El elenco de actores que lo protagoniza es sometido a una gran cantidad de diferentes personajes, de forma exigente, con un desempeño conjunto magnífico en todos sus integrantes, con Claudia Salas, Fernando Sáinz de la Maza (Macbeth, Monsieur Goya, una indagación, Tres sombreros de copa, El idiota), Nur Levi, Arturo Martínez Vázquez (El enfermo imaginario), Rosa Martí, Javier Ballesteros (¿Qué se esconde tras la puerta?, La ola), Paloma de Pablo y un excelente Álex Villazán (El curioso incidente del perro a medianoche).

La gran amplitud disponible en el espacio escénico de la Sala Fernando Arrabal de las Naves del Español en Matadero, acoge un trabajado movimiento en toda la puesta en escena, diseñado por Marta Gómez,  con escasos elementos de ‘atrezzo’ pero perfectamente utilizados, en su recurso y momento, en el espacio escénico compuesto por Pablo Menor Palomo. El vestuario diseñado por Beatriz Robledo permite la adecuada recreación de los múltiples personajes que parecen en escena. Adecuadas aportaciones de Pilar Velasco en la iluminación e Iñaki Ruiz Maeso en el sonido.

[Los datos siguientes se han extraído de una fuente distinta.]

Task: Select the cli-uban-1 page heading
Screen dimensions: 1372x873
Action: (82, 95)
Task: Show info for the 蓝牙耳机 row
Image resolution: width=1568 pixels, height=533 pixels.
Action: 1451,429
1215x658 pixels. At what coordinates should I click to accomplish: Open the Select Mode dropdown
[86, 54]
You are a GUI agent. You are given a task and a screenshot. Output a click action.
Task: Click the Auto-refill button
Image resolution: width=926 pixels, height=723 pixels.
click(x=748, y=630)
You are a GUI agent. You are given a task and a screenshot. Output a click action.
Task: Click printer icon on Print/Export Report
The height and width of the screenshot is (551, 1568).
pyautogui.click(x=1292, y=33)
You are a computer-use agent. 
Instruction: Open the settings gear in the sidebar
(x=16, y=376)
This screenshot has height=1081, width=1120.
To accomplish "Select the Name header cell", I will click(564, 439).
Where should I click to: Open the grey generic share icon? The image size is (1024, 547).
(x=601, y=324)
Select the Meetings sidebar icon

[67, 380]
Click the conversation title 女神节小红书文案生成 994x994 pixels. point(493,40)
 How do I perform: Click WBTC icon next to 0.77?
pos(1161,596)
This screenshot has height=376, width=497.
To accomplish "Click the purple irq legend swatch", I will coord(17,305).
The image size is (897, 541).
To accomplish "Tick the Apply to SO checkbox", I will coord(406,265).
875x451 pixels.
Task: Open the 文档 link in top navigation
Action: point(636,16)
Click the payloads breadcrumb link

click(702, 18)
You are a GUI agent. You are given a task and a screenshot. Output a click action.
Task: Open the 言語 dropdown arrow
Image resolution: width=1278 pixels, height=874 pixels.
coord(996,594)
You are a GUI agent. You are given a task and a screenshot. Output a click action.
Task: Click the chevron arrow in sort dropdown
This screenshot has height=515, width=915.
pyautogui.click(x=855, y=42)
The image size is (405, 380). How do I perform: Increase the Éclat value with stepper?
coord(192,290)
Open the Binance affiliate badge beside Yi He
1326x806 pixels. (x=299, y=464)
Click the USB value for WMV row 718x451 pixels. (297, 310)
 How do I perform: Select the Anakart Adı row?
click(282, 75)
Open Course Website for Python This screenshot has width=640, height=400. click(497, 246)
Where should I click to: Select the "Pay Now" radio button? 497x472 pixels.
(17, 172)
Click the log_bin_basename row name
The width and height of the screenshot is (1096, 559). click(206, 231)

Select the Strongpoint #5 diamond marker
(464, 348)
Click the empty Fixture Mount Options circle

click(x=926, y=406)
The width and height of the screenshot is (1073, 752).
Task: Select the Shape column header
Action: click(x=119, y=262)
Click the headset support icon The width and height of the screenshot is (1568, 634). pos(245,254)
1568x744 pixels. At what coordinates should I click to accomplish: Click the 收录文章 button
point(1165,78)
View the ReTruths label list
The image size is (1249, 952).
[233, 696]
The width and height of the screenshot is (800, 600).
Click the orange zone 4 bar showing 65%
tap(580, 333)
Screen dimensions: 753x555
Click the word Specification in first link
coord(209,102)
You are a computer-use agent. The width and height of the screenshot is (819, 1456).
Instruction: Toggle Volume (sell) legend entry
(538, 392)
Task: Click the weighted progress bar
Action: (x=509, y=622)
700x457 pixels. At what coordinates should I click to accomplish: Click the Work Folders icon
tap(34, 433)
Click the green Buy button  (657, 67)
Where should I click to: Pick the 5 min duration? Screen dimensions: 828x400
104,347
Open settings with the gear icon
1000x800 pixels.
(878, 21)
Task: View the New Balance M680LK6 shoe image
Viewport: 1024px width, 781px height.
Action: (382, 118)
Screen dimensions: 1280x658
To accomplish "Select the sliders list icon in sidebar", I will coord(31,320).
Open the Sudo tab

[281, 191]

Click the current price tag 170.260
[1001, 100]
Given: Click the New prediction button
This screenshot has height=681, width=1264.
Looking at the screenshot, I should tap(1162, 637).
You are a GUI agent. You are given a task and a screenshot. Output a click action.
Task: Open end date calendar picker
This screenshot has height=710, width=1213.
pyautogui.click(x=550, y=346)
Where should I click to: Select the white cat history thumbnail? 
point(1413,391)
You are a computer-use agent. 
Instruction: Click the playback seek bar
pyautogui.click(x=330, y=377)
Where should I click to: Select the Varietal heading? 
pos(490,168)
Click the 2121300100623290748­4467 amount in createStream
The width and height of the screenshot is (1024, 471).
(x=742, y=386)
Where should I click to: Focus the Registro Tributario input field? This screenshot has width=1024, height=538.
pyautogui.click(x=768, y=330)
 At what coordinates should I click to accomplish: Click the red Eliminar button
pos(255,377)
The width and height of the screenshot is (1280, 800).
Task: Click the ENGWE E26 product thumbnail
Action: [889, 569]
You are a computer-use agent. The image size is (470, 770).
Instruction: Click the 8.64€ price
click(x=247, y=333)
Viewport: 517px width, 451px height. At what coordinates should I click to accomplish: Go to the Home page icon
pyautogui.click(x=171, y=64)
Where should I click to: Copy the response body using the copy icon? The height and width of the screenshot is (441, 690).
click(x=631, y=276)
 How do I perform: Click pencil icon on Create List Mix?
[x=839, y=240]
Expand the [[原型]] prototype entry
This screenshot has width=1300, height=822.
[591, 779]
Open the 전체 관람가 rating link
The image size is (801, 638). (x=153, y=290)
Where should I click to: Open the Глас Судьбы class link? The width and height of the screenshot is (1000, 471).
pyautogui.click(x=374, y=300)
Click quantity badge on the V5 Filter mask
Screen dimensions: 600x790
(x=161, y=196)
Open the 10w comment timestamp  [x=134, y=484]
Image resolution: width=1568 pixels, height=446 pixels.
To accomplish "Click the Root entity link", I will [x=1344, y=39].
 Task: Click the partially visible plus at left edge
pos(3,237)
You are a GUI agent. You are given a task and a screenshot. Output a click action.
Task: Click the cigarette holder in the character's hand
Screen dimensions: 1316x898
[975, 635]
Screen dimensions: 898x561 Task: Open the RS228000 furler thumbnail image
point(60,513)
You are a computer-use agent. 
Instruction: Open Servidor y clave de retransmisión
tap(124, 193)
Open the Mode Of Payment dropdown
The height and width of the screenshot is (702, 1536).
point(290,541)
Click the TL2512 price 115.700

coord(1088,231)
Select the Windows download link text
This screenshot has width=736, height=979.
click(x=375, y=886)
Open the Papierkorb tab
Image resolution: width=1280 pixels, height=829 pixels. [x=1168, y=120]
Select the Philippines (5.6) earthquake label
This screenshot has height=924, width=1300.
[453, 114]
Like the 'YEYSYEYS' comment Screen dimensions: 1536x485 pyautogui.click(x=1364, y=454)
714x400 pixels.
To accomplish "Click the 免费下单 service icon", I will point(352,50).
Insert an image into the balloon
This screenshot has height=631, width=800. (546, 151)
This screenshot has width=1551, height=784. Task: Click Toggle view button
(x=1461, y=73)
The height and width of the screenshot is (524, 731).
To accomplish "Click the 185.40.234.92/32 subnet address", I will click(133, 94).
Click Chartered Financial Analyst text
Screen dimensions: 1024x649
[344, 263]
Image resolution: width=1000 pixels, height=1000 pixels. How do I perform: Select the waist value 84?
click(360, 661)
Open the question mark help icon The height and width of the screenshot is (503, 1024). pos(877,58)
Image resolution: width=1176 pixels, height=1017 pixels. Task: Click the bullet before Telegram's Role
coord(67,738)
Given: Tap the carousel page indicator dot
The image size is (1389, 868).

“Palabras, palabras, palabras…”

Una más que interesante propuesta, cuidada al detalle en su forma, ademas de curiosa y llamativa en su fondo, por la que felicitamos a su director, Jesús Cracio y al Teatro Español por haber sabido acogerla en el seno de su programación en esta temporada 2021/2022 en las Naves de Matadero.